Hi, I am trying to set up an app to enable extraction of OneNote sections as individual Word documents, with any attachments embedded within that. Towards this, I have tried Aspose.Note to extract content for each page in a separate HTML file as well as extract the attachments within a subfolder per page. Next, I have tried to convert these exported HTML files to Word documents and embed the extracted attachments. However, it looks like converting from exported HTML to Word loses some formatting and layout. I have also tried saving the pages as PDF and then converting to Word. Formatting is better but there are now issues with text spacing. I also need a way to embed the attachments back into the generated Word documents for each section. I was wondering if you would have any suggestions or snippets to address the OneNote to Word conversion whilst retaining the formatting and the embedded attachments. Many thanks.
Since you are doing it in two steps:
- Extract OneNote sections to HTML via Aspose.Note for .NET
- Export to Word documents from exported HTML via Aspose.Words for .NET
Could you please be specific which step has problems? It seems the second step loses the formatting, correct us if we are wrong. Moreover, we appreciate if you could provide us sample application with sample input documents and output files (HTMLs, PDF, Word documents, etc.) to reproduce the issue on our end. Also, could you please share some screenshots to highlight the problematic areas/issues. We will evaluate your issue and assist you accordingly soon.

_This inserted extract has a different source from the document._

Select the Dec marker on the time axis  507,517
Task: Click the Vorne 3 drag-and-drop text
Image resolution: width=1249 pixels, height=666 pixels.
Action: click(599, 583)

OneNoteConversion.zip (8.2 MB)
Hi Amjad,
Thanks for your quick reply. Please see the sample app and input and output documents attached. Its the second step, converting from the exported HTML or PDF to Word, which causes the loss of formatting and layout, as you can see in the final output folders WordOutputFromHTML and WordOutputFromPDF in the attached zip. Happy to work through the example with you, in case anything is unclear. Many thanks, Kapil
Our fellow colleagues from Aspose.Words team will evaluate your issue soon.
@kapilmehtahmt Please note, Aspose.Words is designed to work with MS Word documents at first. MS Word documents are flow documents and they have structure very similar to Aspose.Words Document Object Model. On the other hand PDF documents are fixed page format documents . While loading PDF document Aspose.Words converts Fixed Page Document structure into the Flow Document Object Model. Unfortunately, such conversion does not guaranty 100% fidelity.
I have logged WORDSNET-25449 issue in our defect database. We will check whether whether the behavior can be improved in this particular case.
With HTML the things are similar to PDF, it is also not native format for Aspose.Words. In most cases Aspose.Words mimics MS Word behavior when load HTML documents. But the provided HTML document cannot be opened by MS Word 2019, so we cannot compare. Looking into the document internal structure, I see there are a lot of floating DIV
elements in the document. In MS Word there is no direct analog of DIV
, so such elements are imported as paragraphs. This might cause the layout differences. I am afraid, there is no way to preserve the original document layout after loading such kind of HTML documents.
Hi Alexey and Amjad,
Thanks for your detailed explanation and all of that makes sense. Perhaps I could ask you re the best way to accomplish the task that I have at hand using the Aspose.Net options. The task is that for a specific OneNote notebook, I need to extract each section, page and attachment and then stitch back the extracted section, pages and attachments into a single document per section. This could be in Word, PDF or another format. I’ve accomplished the extraction aspects, but composing them back into a single document whilst preserving the layout seems to be creating a challenge, as you’ve explained above. Wondering if you would have any suggestions or an alternative approach in mind? Many thanks.
I am afraid, there may be not any better way to cope with it. Since Aspose.Words team has already logged a ticket (WORDSNET-25449) for it, so please spare us sometime to evaluate your issue in details.
By the way, did you try to convert OneNote file to PDF directly via Aspose.Note if it makes any difference?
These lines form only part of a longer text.